Parcelamento do retroativo: como será feito

Os educadores também discutiram como o pagamento dos retroativos — que corresponde aos meses de janeiro e fevereiro de 2025 e 2026 — deve ocorrer. A proposta prevê que esses valores sejam quitados em quatro parcelas, programadas para serem pagas entre julho e outubro. Isso difere da sugestão anterior da administração municipal, que havia sugerido um parcelamento em seis vezes. A mudança no plano de pagamento reflete a pressão da categoria por uma solução mais rápida e justa.

educadores de Natal

Mobilização contínua: o estado de greve

Durante a assembleia, os educadores decidiram, por ampla maioria, manter o estado de greve. Essa decisão demonstra a disposição da categoria em se mobilizar continuamente até que haja progresso significativo nas negociações com a administração municipal, especialmente sobre o cumprimento do reajuste do Piso Salarial. Essa medida serve como um alerta à gestão da cidade quanto à urgência de resolver as questões pendentes.



Pautas debatidas na assembleia: quais foram?

A assembleia não se limitou a discutir a contraproposta. Diversas outras pautas foram levantadas, incluindo as condições de trabalho dos educadores, a valorização profissional e o cumprimento de reajustes que estão em atraso. A discussão intensa sobre esses pontos é fundamental para que a categoria consiga melhor representação e condições de trabalho adequadas, impactando assim na qualidade da educação oferecida.



Valorização profissional na educação municipal

A discussão acerca da valorização profissional se mostrou crucial durante a assembleia. Os docentes acreditam que, além do ajuste salarial, é vital que haja ações efetivas voltadas para o reconhecimento e valorização dos educadores na rede municipal. Isso inclui não apenas melhores salários, mas também condições dignas de trabalho e oportunidades para formação e aperfeiçoamento contínuo.

Impasse nas negociações com a prefeitura

As negociações com a Prefeitura de Natal ainda se encontram em um impasse. Os educadores esperam que a administração municipal retome as conversações de forma construtiva, permitindo que as reivindicações apresentadas sejam atendidas. A continuidade da mobilização e do estado de greve reforça a mensagem de que a categoria está disposta a lutar por seus direitos até que haja um acordo satisfatório para todos os envolvidos.

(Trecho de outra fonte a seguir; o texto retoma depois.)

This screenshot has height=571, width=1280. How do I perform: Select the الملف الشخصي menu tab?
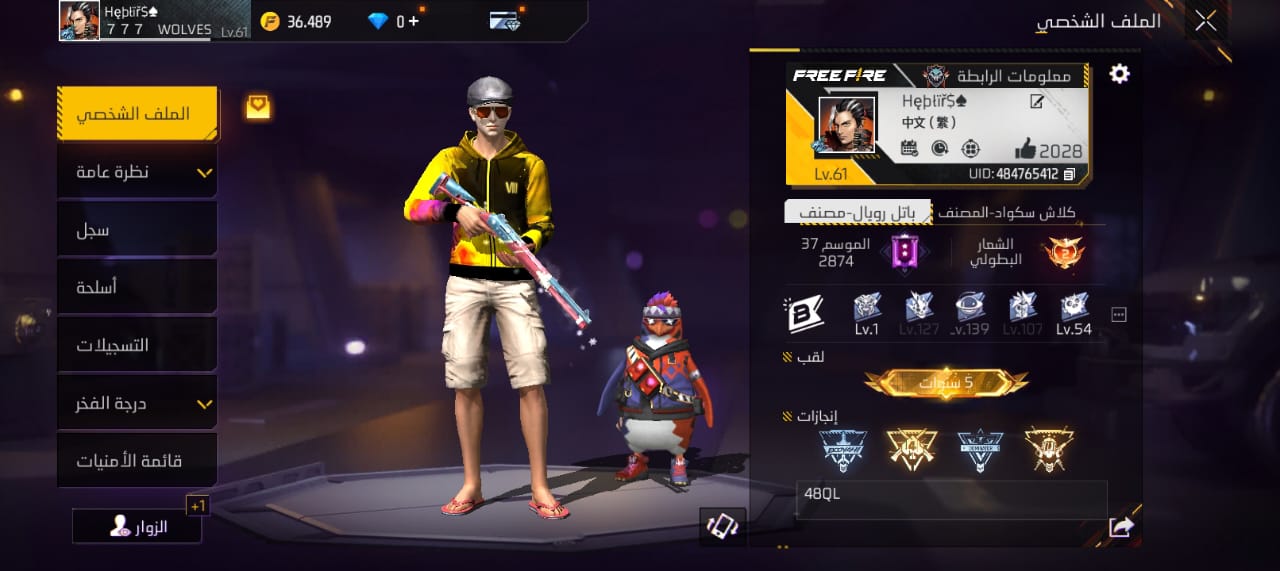click(137, 114)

Calendários específicos para a rede de ensino

Durante a assembleia, também foi discutido se deveria haver ações conjuntas com as redes estadual e municipal ou se cada uma deveria manter seu próprio calendário e dinâmica. A proposta que recebeu a aprovação foi a de continuar com calendários separados para cada rede, respeitando as particularidades e necessidades de cada sistema de ensino. Essa decisão busca garantir que as especificidades de cada rede sejam levadas em consideração.

Número de docentes e alunos na rede municipal

A rede municipal de educação em Natal compreende cerca de 147 escolas e Centros Municipais de Educação Infantil (CMEIs). O início do ano letivo em 2026 foi marcado pela matrícula de mais de 50 mil estudantes, que estão distribuídos nas modalidades de Educação Infantil, Ensino Fundamental e Educação de Jovens e Adultos (EJA). Contudo, a rede dispõe de aproximadamente 4,5 mil docentes e educadores, o que levanta questões sobre a relação entre o número de alunos e a quantidade de profissionais disponíveis para atendê-los adequadamente.

Próximos passos e ações futuras dos educadores

Com a situação atual em andamento, os educadores permanecem firmes em sua disposição para lutar pelos direitos que acreditam merecer. A continuidade das mobilizações, o fortalecimento da união entre os educadores e a busca por um diálogo sincero e efetivo com a Prefeitura são vistos como passos essenciais para garantir que suas demandas sejam levadas a sério e que a educação municipal receba a atenção que necessita para se desenvolver e prosperar.